§ PROBLEM: Copy out exactly the stretch of the listing below that begins at the line containing "Instruction: Click the Users icon in sidebar" and ends at the line containing "Where should I", and copy nothing outside it.

§ DATA IN THIS EXERCISE:
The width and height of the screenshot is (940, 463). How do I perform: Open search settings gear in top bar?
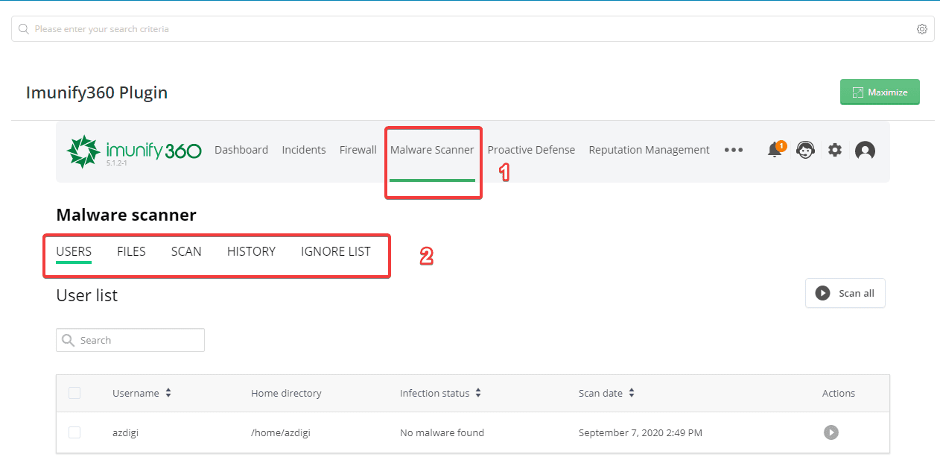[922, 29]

--

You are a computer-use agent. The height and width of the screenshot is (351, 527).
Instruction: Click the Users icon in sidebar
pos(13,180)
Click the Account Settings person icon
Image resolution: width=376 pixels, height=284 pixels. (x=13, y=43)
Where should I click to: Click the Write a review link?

§ SOLUTION BELOW:
Instruction: Click the Users icon in sidebar
pos(13,180)
Click the Account Settings person icon
Image resolution: width=376 pixels, height=284 pixels. (x=13, y=43)
Where should I click to: Click the Write a review link?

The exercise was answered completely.